Sunday, 19 January 2014

Bernina 820 Review

I've been meaning to do this for a very long time - provide an update on how I feel about my machine. I've had it now for 22 months, done over 6 million stitches, made and quilted over 30 of my own quilts, and quilted about a dozen customer quilts on it. Without reservation or hesitation (and with a fair amount of relief), I can say that I love it - it's definitely the sewing machine for me. This post has been written over a long period (literally months), but I've probably still forgotten things.

(Warning: long and comprehensive and contains no quilt progress, though I did sneak in a photo at the bottom!)

It pieces and appliques well. Better than well. I expected nothing less, so I won't bother saying more about that.

Where it comes into its own is the free-motion quilting. My previous machine had been purchased specifically for FMQ (having been marketed as such) and was a disappointment for the full 3 years I had it. You simply wouldn't believe the number of broken needles I experienced - and in the small gaps between broken needles, I had birds' nests and broken and shredded thread. It was awful, and made worse by the fact that I'd expected to love that machine.

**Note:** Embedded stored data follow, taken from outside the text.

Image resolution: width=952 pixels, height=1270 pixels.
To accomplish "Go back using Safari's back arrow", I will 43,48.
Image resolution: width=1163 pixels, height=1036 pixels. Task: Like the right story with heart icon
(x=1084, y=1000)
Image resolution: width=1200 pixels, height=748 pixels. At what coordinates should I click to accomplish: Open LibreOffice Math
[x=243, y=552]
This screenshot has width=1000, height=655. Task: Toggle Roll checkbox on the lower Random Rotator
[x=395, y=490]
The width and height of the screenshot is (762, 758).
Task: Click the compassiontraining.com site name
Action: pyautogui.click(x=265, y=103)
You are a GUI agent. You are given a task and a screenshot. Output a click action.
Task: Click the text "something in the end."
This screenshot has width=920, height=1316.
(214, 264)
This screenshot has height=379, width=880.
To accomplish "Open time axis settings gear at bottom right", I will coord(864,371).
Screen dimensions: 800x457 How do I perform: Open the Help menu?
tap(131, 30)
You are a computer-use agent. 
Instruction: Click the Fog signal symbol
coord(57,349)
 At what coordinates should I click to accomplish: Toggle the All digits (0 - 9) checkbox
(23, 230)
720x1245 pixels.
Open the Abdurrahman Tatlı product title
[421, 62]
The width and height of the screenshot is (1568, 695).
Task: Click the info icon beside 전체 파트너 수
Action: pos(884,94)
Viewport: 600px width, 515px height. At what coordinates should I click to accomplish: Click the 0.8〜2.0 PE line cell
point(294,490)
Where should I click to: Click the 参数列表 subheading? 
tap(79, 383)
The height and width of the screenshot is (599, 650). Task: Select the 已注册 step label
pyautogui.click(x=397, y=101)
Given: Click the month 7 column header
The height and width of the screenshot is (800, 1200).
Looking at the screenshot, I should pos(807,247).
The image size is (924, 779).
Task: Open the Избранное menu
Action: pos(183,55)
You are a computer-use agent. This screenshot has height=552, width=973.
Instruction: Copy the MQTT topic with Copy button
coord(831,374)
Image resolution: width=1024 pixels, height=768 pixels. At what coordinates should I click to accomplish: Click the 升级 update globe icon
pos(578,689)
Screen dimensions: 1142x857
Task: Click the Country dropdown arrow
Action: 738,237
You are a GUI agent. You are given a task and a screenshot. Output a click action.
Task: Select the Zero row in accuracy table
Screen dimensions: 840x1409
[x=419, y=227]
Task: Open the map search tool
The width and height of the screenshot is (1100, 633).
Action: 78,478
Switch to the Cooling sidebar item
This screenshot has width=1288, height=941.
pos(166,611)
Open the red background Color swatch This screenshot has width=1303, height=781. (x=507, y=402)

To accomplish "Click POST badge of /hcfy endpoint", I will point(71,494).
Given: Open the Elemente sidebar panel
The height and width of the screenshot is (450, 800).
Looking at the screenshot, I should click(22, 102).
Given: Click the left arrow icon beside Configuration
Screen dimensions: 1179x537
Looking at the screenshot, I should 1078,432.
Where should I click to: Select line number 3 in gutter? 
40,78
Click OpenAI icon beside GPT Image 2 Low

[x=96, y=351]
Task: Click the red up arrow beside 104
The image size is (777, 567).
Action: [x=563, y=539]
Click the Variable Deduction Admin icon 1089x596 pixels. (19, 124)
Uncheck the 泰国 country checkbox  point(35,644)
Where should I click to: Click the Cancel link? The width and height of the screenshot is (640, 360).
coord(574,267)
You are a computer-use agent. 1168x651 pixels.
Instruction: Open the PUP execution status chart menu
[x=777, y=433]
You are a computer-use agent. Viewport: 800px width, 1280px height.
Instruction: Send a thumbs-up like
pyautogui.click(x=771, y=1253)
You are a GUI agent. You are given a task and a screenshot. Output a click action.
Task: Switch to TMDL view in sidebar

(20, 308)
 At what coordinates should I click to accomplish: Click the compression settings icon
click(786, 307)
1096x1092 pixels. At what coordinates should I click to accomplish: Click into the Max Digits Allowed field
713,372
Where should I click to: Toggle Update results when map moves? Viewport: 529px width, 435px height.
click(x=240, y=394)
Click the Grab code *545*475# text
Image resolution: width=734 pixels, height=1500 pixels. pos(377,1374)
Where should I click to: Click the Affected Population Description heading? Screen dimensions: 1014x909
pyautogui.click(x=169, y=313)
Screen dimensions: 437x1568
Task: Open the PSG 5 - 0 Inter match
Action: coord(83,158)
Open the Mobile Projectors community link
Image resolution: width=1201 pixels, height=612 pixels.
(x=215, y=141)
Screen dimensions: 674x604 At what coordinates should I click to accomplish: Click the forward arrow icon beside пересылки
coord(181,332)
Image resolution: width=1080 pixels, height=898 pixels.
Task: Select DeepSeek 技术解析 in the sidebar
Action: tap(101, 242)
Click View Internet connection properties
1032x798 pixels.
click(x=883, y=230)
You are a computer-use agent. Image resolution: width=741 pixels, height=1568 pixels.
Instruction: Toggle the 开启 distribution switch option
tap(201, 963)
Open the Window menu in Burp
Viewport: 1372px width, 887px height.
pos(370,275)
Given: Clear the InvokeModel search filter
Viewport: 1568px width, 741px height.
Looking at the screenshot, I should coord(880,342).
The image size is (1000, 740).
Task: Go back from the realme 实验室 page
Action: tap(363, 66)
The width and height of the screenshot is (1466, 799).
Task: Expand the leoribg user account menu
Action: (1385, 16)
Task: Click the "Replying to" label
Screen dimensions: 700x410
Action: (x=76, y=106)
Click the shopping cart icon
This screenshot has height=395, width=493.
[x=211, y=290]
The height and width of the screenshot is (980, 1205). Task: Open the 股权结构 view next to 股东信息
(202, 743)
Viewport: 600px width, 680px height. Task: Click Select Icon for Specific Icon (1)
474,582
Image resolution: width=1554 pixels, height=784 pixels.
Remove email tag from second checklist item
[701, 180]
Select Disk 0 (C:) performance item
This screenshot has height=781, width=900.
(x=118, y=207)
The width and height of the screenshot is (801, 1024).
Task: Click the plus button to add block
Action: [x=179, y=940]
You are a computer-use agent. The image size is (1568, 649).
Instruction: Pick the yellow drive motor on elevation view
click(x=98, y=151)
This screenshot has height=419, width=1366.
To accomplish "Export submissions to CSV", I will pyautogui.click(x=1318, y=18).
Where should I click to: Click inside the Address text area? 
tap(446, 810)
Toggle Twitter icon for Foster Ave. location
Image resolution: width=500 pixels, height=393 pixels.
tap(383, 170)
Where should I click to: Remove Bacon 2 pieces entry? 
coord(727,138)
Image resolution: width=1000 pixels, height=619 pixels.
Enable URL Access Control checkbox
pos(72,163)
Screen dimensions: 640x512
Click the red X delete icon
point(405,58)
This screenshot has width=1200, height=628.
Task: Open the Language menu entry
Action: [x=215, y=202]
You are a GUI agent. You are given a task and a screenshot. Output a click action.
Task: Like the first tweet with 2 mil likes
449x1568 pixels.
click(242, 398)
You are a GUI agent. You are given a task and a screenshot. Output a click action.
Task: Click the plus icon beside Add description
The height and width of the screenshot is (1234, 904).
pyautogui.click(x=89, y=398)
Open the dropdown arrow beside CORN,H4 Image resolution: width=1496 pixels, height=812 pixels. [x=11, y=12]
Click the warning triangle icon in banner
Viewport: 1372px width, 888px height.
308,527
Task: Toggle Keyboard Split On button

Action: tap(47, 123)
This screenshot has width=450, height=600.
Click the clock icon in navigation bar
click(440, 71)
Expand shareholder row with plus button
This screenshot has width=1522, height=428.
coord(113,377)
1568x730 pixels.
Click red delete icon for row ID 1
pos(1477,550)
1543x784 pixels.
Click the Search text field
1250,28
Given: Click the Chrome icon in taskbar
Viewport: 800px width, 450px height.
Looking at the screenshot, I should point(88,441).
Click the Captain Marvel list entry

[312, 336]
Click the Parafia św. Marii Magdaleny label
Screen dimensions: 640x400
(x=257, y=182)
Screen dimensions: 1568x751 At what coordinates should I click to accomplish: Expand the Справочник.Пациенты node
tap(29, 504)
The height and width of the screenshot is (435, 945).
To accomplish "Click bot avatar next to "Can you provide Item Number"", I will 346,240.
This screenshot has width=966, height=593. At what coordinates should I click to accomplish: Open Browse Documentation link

I'm very happy to say that the Bernina 820 FMQs beautifully for me. Since I've had the machine, I've only broken a single needle - and that was due to me not attaching the presser-foot firmly, and the needle hit it when it slipped (although I should mention, I would feel more confident if there was a way to actually 'click' the foot into position on the shank). The 'down' side of no broken needles, is I actually need to remember to replace them, and tend to leave them in a bit too long. (I almost always use an 80/12 titanium topstitch needle form Superior.) I do clean out the bobbin area after every couple of bobbins and oil when reminded (probably about every 3rd or 4th bobbin, and the reminder conveniently pops up when you have the bobbin open).

Put simply, it does what it should and what I expect. It allows me to quilt as I'd like, instead of being a hindrance. A good machine won't automatically make you quilt well - but it can allow you to be and become your best.

I regularly quilt with a range of threads including Superior BottomLine (60wt poly), Aurifil 50wt cotton, Superior King Tut (40wt cotton), Superior Rainbows (40wt trilobal poly), FilTec Glide (40wt trilobal poly) and Superior Glitter (metallic ribbon thread). I use them in all sorts of top/bobbin combinations, and all without a single problem. It stitches smoothly, neatly and evenly in all directions. I keep my bobbin tension set permanently one click to the right of centre, which seems to be its natural balance. I didn't even change that when I did some bobbinwork with heavy 12wt Razzle Dazzle (Superior).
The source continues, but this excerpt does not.